| Extract to read |
[Start of Attachment]

It’s worth noting the contribution of Hilde Mangold to the development story, her supervisor Hans Spemann won the 1935 Nobel Prize for medicine based in part on the work differentiation in amphibian embryos she had presented in her 1923 thesis. She died at the age of 26 in 1924 as the result of an explosion in her apartment building. Nobel Prizes are only awarded to the living.

Why study this taxonomy? The reasons are two-fold, there is the purely intellectual argument of “because it is there”. The shared features of life are one of the pieces of evidence underpinning the theory of evolution. The second reason is utilitarian, linking all of life into a coherent structure gives us a better understanding of our own bodies, and how to fix them if they go wrong.

As examples of our faulty body Shubin highlights hiccups and hernias. Hiccups because the reflexes leading to hiccups are the descendants of the reflexes of tadpoles which allowed them to breathe through gills as well as lungs. Hernias because the placement of the testes outside the abdomen is an evolution from our fish ancestors who kept gonads internally – external placement is a botched job which leads to a weakness in the abdomen wall, particularly in men.

This book is shorter and more personal than Richard Dawkins’ and Stephen Jay Gould’s work in similar vein.

I liked it.

Book review: Gut by Giulia Enders

Gut-by-giulia-endersIt seems a while since I last reviewed a book here. Today I bring you Gut: The Inside Story of our Body’s Most Underrated Organ by Giulia Enders.

The book does exactly what it says on the tin: tell us about the gut. This is divided into three broad sections. Firstly the mechanics of it all, including going to the toilet and how to do it better. Secondly, the nervous system and the gut, and finally the bacterial flora that help the gut do its stuff.

[End of Attachment]

[Stored data]
[Start of Attachment]

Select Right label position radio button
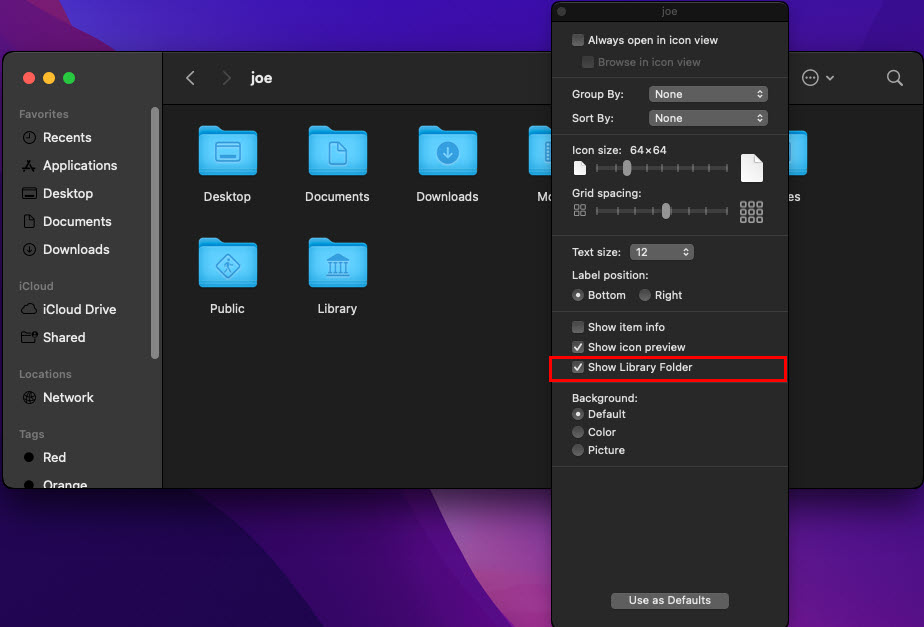The image size is (924, 627). 645,295
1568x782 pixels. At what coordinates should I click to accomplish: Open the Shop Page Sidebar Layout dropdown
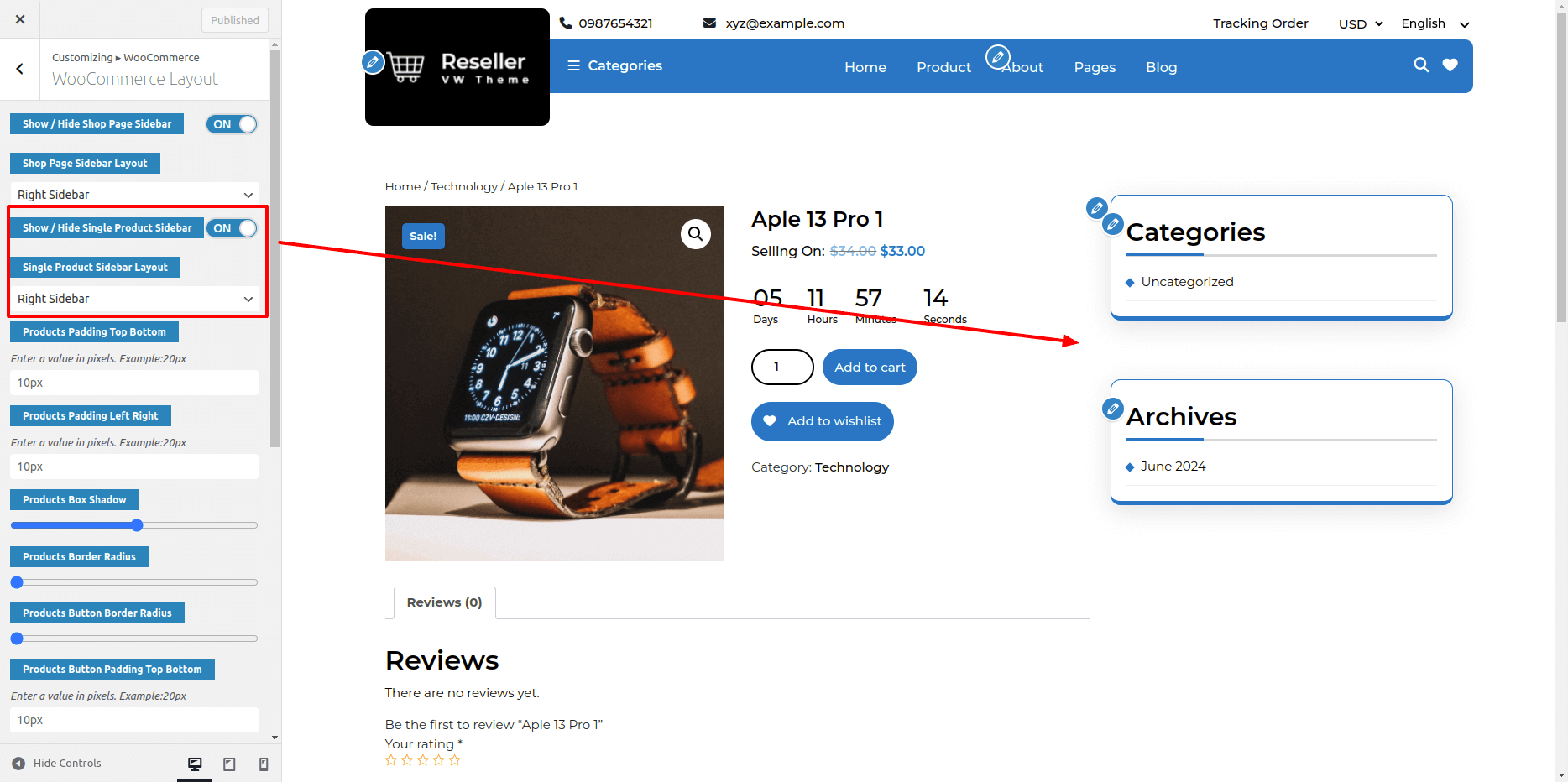[x=134, y=195]
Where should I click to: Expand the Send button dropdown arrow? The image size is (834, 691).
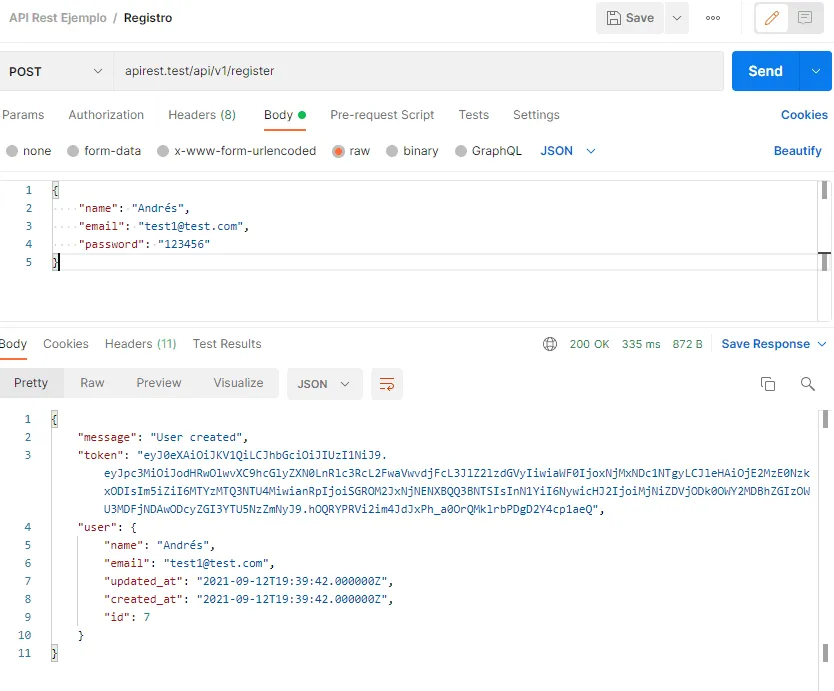[816, 71]
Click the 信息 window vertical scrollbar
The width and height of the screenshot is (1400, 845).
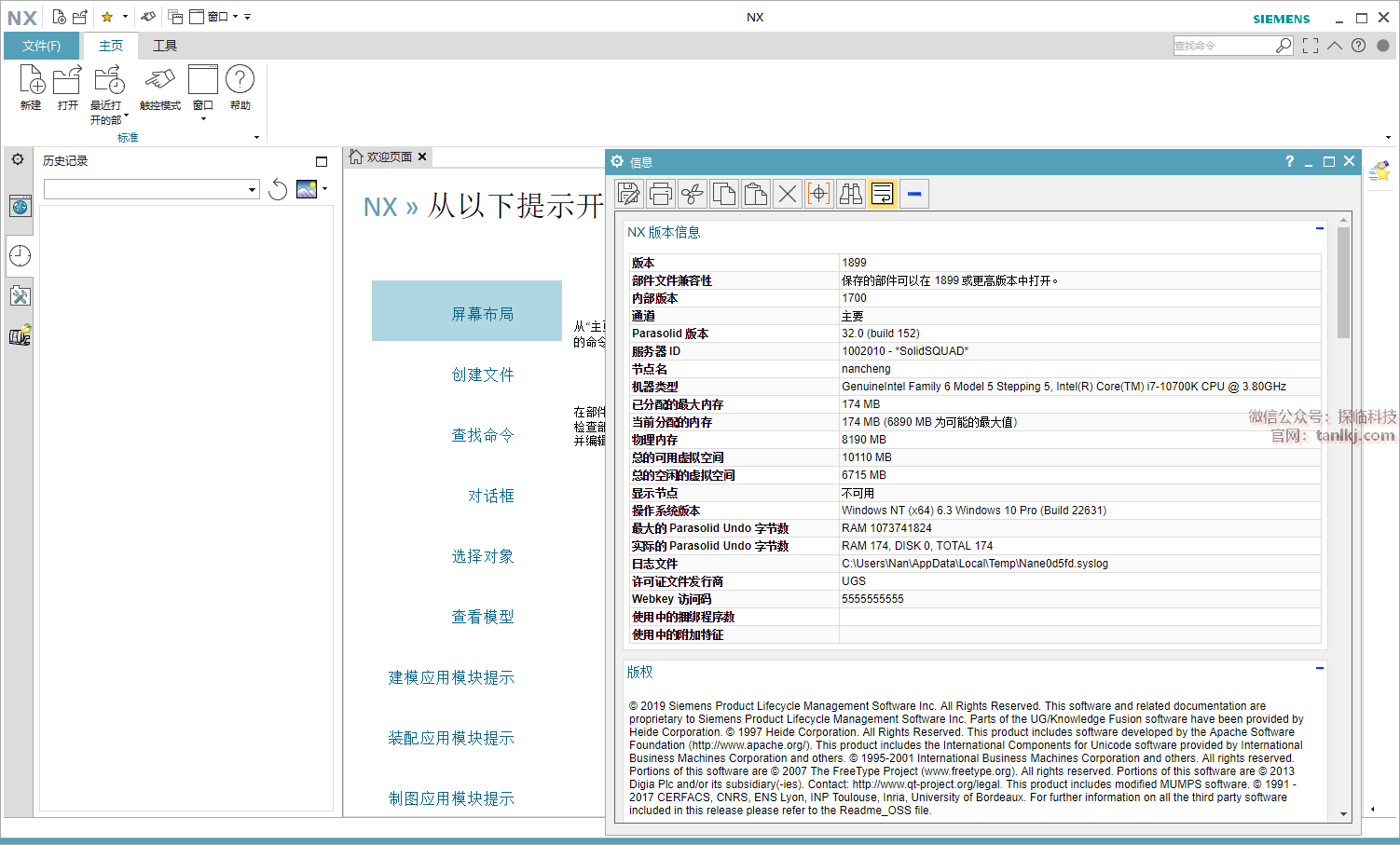[x=1343, y=466]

[End of Attachment]

| Activity |
According to the book reviews, which two examples does Shubin give of our faulty body?

| Reply |
Hiccups and hernias.